Brief => Transcribe every line from the one containing "Where should I" to the end of the listing, exactly as written, and leave out the pictures.

Input =>
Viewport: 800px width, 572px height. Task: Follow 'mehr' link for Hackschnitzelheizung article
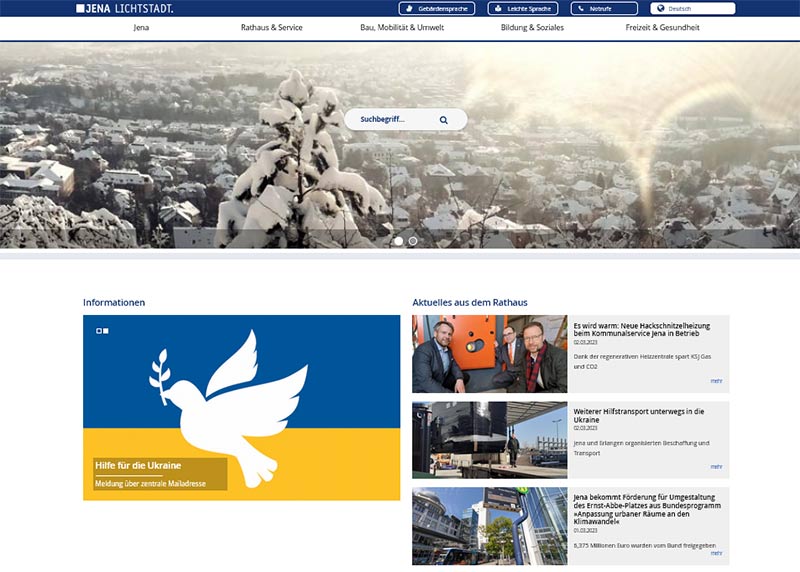(716, 381)
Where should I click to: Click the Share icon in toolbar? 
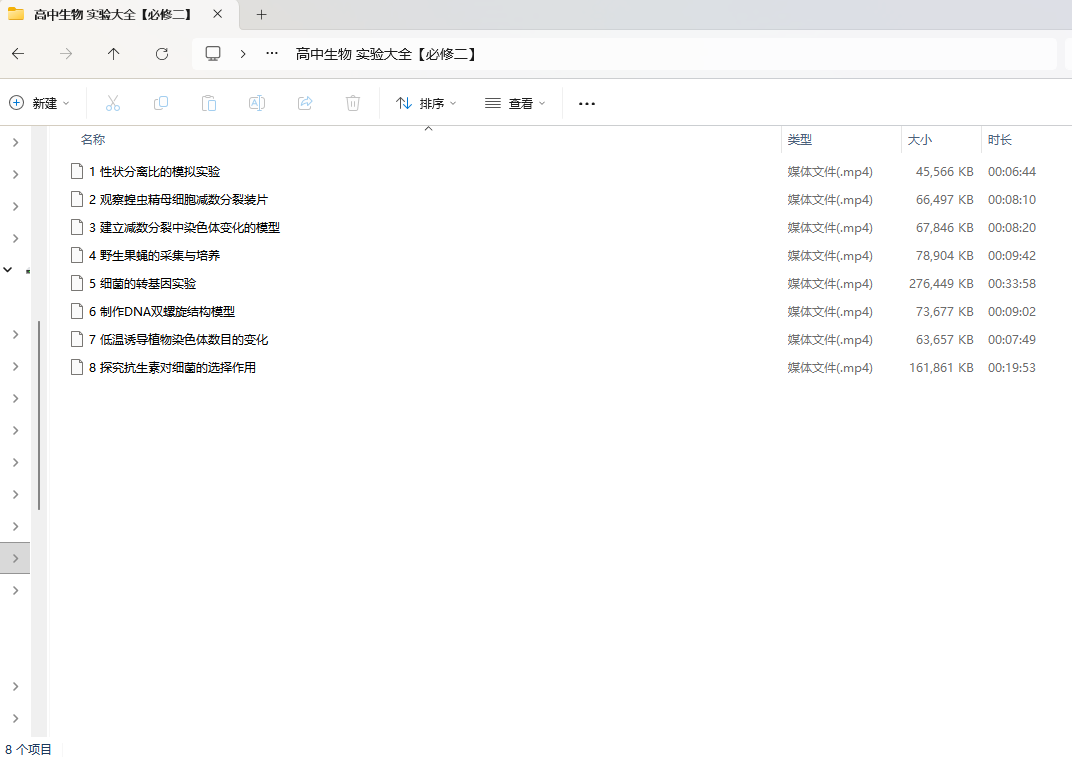tap(305, 103)
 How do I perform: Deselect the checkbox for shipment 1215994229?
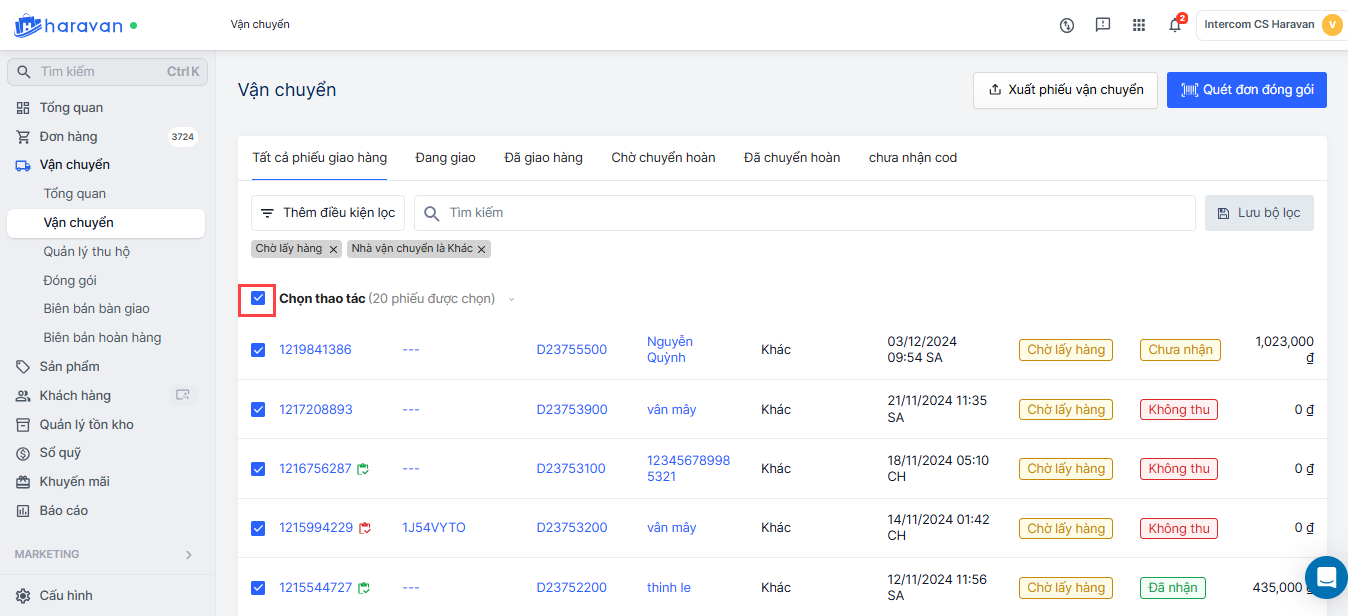258,528
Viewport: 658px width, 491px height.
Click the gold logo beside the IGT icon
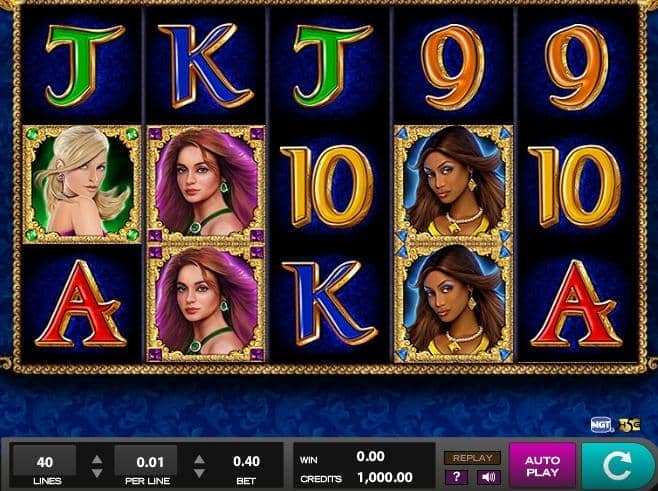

Response for this exercise =>
Where should I click to: Click the Share icon in toolbar? 
tap(305, 103)
 How do I perform: Deselect the checkbox for shipment 1215994229?
258,528
Viewport: 658px width, 491px height.
Click the gold logo beside the IGT icon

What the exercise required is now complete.